_PROBLEM STATEMENT_.
In the records below, the line with "blog hop (455, 1264)" opens the range and the line with "super scientist (490, 1482)" closes it; print that range exactly and nothing else.

_PROVIDED ENTRIES_.
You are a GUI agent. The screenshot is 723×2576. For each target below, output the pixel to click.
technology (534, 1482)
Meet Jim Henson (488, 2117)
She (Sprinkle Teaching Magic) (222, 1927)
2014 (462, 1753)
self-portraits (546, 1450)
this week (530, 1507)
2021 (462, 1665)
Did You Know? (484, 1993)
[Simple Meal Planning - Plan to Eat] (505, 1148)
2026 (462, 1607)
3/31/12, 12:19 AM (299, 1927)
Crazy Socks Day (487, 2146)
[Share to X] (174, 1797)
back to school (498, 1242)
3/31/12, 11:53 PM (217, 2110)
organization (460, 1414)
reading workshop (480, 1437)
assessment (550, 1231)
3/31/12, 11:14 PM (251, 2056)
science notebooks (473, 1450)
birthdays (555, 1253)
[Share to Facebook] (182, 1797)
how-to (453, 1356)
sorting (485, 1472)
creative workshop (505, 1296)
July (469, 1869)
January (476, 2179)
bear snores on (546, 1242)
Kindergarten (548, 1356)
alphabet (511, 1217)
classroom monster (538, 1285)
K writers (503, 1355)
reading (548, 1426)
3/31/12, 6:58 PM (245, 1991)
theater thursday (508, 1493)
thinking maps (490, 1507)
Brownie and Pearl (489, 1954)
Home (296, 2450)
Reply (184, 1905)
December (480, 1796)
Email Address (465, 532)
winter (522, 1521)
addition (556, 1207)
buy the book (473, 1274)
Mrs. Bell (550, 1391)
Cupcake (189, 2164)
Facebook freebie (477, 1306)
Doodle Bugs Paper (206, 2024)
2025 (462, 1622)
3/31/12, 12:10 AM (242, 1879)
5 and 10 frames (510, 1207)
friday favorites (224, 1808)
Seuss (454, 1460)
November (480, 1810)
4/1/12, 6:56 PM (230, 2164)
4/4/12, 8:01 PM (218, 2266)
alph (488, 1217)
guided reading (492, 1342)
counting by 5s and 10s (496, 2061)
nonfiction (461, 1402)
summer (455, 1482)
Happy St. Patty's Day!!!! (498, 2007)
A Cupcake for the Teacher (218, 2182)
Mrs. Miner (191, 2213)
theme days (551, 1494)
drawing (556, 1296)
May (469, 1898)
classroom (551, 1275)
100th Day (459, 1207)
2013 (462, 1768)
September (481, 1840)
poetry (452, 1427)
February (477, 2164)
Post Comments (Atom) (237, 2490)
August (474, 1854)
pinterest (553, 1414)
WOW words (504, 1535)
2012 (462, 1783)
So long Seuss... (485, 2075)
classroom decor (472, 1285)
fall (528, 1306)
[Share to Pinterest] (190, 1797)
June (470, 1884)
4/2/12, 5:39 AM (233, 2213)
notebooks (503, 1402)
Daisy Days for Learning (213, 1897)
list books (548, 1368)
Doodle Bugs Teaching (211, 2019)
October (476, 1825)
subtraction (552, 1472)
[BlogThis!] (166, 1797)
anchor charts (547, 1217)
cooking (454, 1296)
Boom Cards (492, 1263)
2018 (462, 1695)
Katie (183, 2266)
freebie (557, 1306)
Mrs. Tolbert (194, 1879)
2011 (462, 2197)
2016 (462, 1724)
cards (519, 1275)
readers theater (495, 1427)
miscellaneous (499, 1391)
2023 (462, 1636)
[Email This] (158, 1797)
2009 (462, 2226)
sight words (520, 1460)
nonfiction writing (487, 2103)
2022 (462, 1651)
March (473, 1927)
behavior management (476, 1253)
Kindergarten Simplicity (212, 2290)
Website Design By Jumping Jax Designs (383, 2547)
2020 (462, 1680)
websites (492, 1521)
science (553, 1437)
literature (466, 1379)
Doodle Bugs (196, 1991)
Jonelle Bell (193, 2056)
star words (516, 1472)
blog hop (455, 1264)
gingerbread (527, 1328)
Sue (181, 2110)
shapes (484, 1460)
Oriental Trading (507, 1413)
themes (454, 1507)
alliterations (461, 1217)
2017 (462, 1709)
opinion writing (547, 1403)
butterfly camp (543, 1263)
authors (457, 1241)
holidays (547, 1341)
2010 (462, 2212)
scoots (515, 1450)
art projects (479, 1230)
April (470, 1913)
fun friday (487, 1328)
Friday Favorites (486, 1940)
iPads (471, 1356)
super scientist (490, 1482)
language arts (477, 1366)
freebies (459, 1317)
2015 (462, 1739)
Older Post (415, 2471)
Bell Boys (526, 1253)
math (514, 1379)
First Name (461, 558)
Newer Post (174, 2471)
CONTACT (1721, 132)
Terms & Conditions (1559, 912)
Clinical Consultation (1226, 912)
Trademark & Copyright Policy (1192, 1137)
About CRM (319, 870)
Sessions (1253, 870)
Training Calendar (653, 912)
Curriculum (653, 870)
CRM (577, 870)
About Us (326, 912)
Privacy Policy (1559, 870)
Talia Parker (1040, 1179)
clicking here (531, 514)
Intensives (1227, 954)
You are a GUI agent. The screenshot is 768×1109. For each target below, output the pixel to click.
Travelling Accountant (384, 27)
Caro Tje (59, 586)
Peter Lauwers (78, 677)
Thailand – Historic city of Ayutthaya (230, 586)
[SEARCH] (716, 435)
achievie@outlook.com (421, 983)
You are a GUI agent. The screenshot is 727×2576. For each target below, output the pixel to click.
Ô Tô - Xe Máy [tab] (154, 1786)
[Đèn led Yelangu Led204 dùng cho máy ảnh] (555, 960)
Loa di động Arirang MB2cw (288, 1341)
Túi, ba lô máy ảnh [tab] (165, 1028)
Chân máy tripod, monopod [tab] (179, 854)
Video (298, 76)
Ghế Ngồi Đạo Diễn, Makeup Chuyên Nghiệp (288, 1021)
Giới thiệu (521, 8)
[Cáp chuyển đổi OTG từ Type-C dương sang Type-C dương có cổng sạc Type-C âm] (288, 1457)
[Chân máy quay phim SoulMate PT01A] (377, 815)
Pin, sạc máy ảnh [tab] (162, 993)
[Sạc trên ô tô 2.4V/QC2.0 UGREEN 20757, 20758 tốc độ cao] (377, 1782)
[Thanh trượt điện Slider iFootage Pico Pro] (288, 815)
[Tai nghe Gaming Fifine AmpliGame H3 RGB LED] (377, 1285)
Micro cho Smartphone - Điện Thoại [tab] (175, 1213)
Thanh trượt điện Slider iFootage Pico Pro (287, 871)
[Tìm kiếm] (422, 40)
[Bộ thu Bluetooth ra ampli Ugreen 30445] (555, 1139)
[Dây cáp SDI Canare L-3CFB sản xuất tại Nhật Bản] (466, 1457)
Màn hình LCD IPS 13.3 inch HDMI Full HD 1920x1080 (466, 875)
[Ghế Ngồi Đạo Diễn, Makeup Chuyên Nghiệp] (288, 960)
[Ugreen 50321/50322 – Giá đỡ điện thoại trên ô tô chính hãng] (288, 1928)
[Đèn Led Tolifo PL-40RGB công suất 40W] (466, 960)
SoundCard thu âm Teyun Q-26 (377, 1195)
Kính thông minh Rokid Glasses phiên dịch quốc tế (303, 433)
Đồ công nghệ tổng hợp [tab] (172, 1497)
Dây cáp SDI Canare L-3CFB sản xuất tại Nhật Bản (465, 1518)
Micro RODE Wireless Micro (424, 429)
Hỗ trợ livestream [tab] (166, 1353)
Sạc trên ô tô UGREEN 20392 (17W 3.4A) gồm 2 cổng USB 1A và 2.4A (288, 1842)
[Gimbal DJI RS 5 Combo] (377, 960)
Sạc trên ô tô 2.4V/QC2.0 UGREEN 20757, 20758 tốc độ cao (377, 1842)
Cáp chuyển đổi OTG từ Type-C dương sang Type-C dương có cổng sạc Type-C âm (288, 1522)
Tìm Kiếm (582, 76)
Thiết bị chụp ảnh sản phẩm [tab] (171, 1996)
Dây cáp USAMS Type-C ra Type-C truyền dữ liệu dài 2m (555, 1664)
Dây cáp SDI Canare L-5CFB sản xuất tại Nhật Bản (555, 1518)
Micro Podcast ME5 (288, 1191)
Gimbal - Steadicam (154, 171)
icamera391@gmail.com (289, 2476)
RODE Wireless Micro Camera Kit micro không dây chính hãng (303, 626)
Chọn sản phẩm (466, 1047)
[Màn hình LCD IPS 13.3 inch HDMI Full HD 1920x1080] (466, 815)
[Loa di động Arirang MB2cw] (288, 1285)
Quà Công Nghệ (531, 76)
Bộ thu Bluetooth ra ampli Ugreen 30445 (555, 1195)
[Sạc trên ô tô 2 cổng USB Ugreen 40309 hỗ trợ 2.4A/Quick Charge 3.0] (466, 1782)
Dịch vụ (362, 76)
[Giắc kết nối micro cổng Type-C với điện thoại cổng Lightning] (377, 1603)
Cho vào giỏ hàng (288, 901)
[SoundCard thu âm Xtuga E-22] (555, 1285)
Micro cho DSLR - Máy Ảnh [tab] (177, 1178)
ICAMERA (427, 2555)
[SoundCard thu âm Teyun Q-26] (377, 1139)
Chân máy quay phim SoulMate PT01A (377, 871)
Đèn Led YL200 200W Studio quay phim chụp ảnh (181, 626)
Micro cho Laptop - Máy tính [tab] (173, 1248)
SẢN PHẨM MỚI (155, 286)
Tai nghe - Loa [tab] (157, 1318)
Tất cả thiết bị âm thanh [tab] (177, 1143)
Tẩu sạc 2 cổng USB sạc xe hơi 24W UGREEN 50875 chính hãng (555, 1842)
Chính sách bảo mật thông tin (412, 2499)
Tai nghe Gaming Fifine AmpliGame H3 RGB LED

_ANSWER BOX_.
blog hop (455, 1264)
gingerbread (527, 1328)
Sue (181, 2110)
shapes (484, 1460)
Oriental Trading (507, 1413)
themes (454, 1507)
alliterations (461, 1217)
2017 (462, 1709)
opinion writing (547, 1403)
butterfly camp (543, 1263)
authors (457, 1241)
holidays (547, 1341)
2010 (462, 2212)
scoots (515, 1450)
art projects (479, 1230)
April (470, 1913)
fun friday (487, 1328)
Friday Favorites (486, 1940)
iPads (471, 1356)
super scientist (490, 1482)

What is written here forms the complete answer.